▶ Records:
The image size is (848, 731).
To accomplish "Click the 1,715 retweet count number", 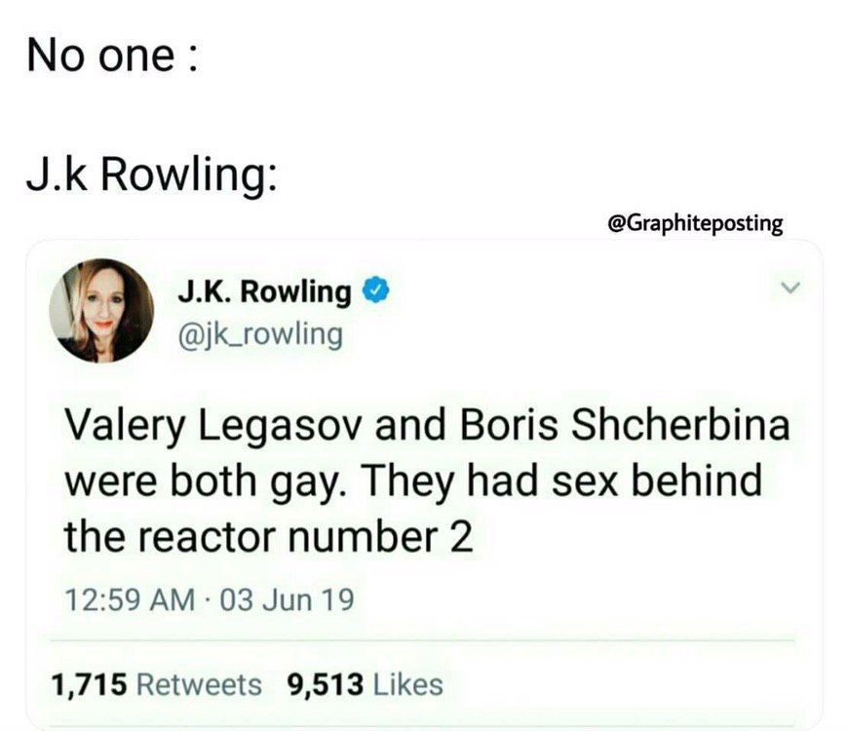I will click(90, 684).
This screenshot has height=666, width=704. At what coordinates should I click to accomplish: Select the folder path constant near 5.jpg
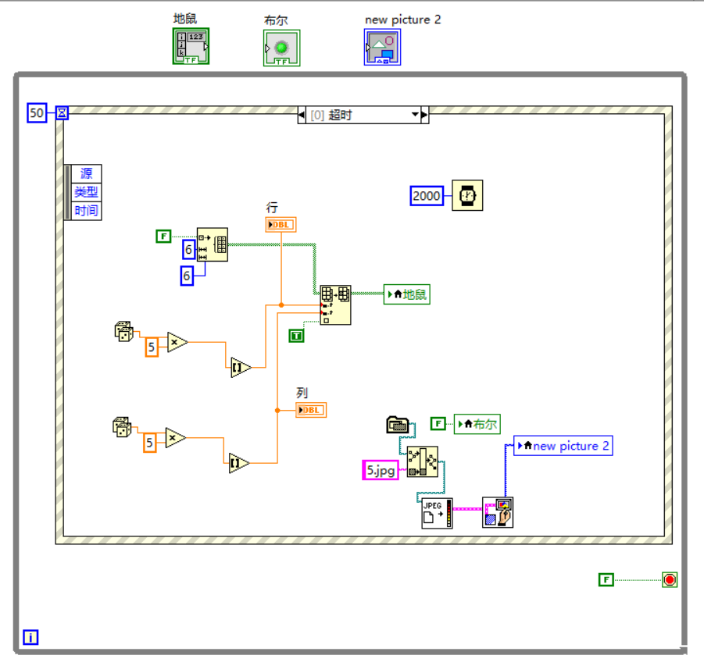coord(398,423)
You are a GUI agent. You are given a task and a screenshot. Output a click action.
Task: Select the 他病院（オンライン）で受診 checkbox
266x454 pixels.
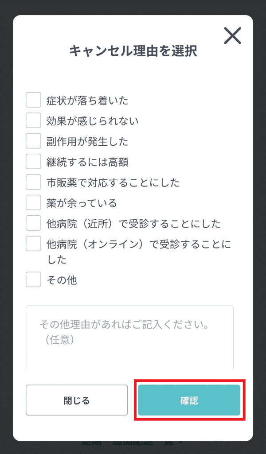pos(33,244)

--

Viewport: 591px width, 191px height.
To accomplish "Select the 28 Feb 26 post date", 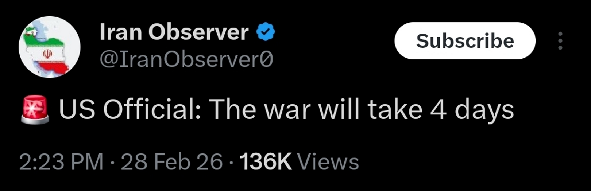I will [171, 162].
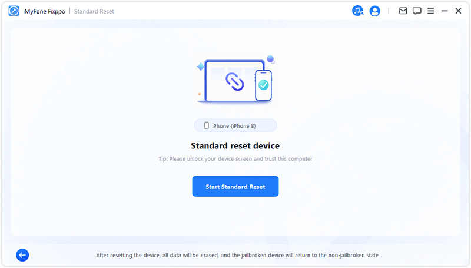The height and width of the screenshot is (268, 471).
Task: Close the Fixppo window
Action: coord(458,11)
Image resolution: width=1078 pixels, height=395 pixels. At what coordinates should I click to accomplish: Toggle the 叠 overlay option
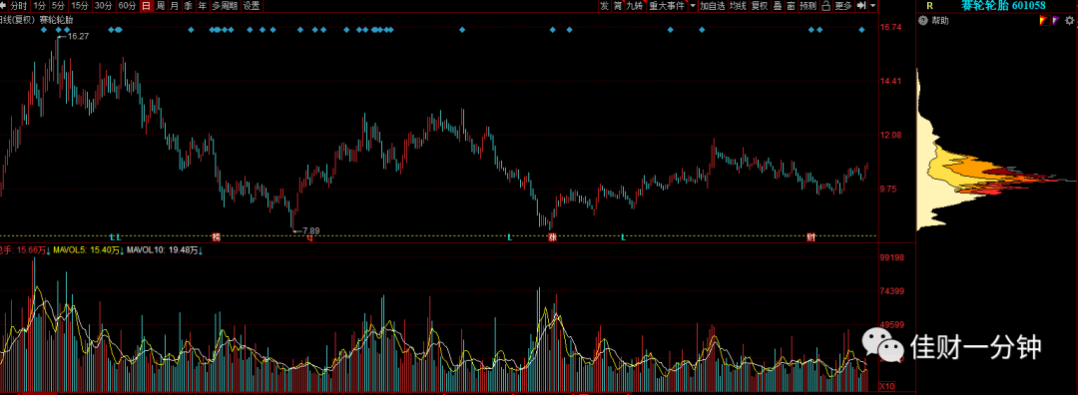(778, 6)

==

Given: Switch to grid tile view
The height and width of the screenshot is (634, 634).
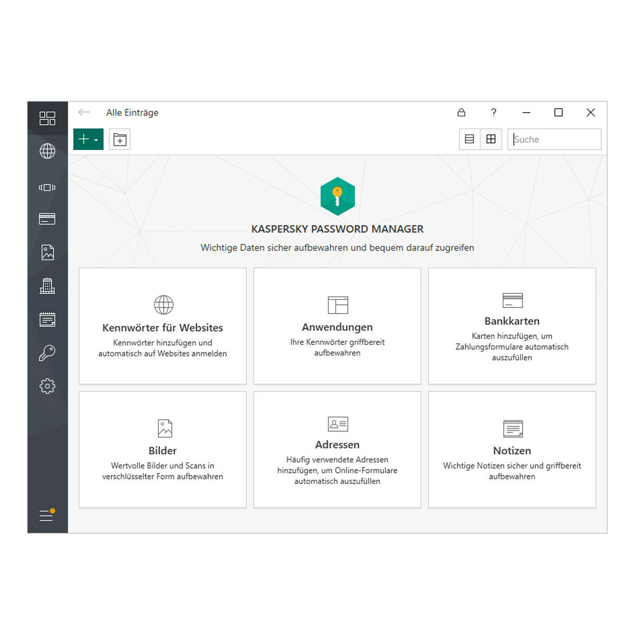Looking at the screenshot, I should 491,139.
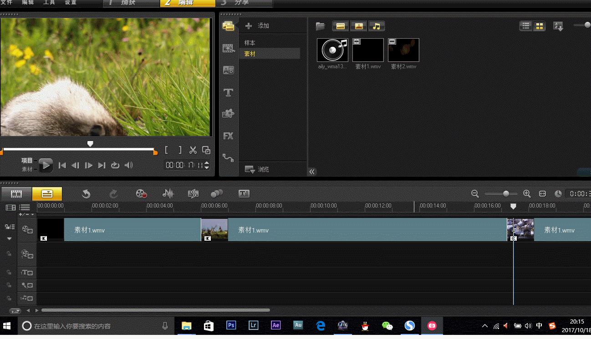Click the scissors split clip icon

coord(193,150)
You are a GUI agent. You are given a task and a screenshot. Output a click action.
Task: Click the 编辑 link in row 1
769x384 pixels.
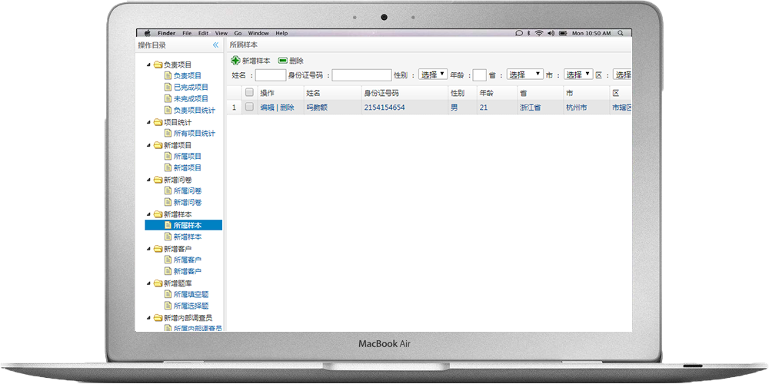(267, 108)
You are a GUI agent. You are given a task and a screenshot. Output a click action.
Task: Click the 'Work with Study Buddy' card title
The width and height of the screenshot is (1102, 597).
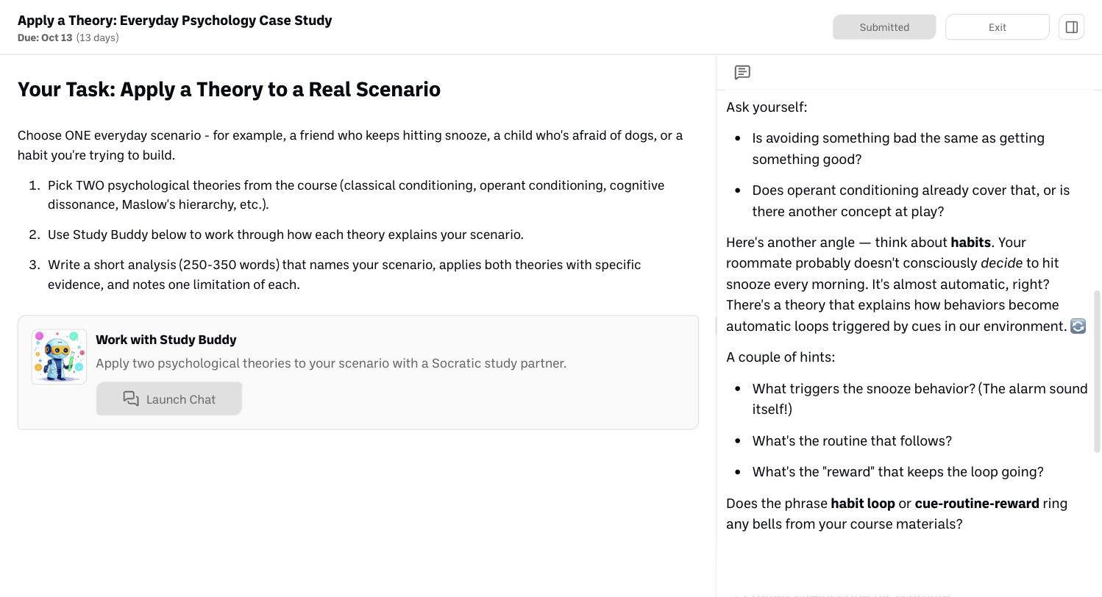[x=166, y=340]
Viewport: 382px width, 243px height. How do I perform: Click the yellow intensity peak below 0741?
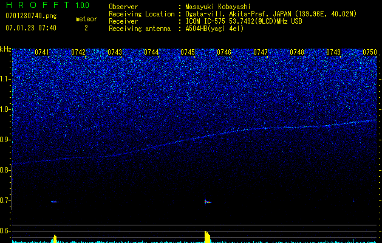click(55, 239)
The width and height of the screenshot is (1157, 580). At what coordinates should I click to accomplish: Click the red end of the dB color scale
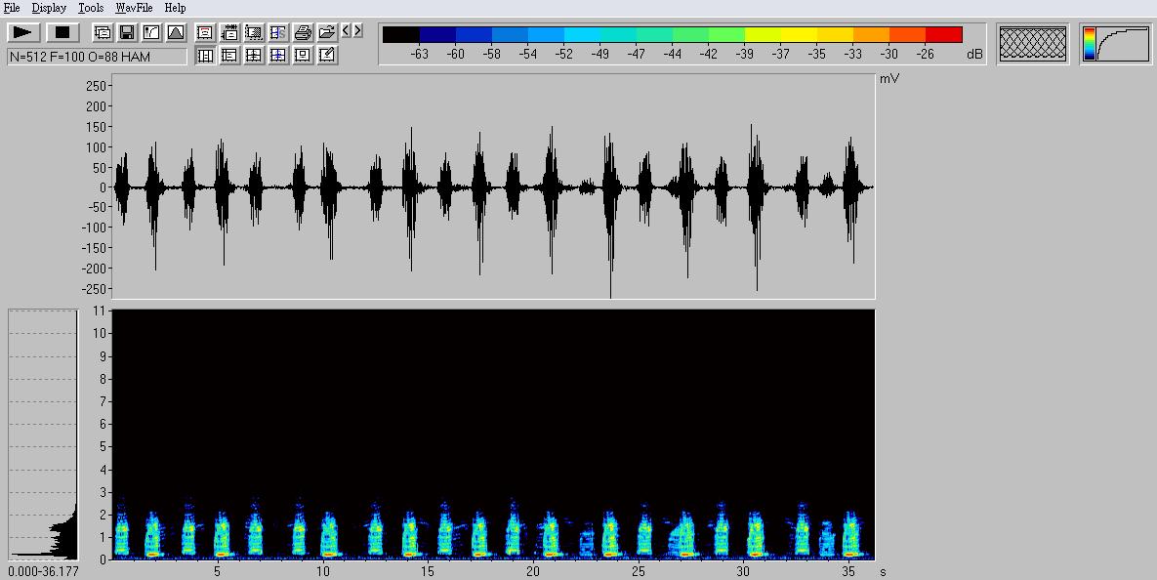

▶ Instructions for the task: Please repeat the lines of the material above exactly, starting with the line that contains "Viewport: 382px width, 243px" and ending with the line that contains "The width and height of the screenshot is (1157, 580).". Leave the pictures out.

▶ Task response:
Viewport: 382px width, 243px height. How do I perform: Click the yellow intensity peak below 0741?
click(55, 239)
The width and height of the screenshot is (1157, 580). At what coordinates should I click to accomplish: Click the red end of the dB color scale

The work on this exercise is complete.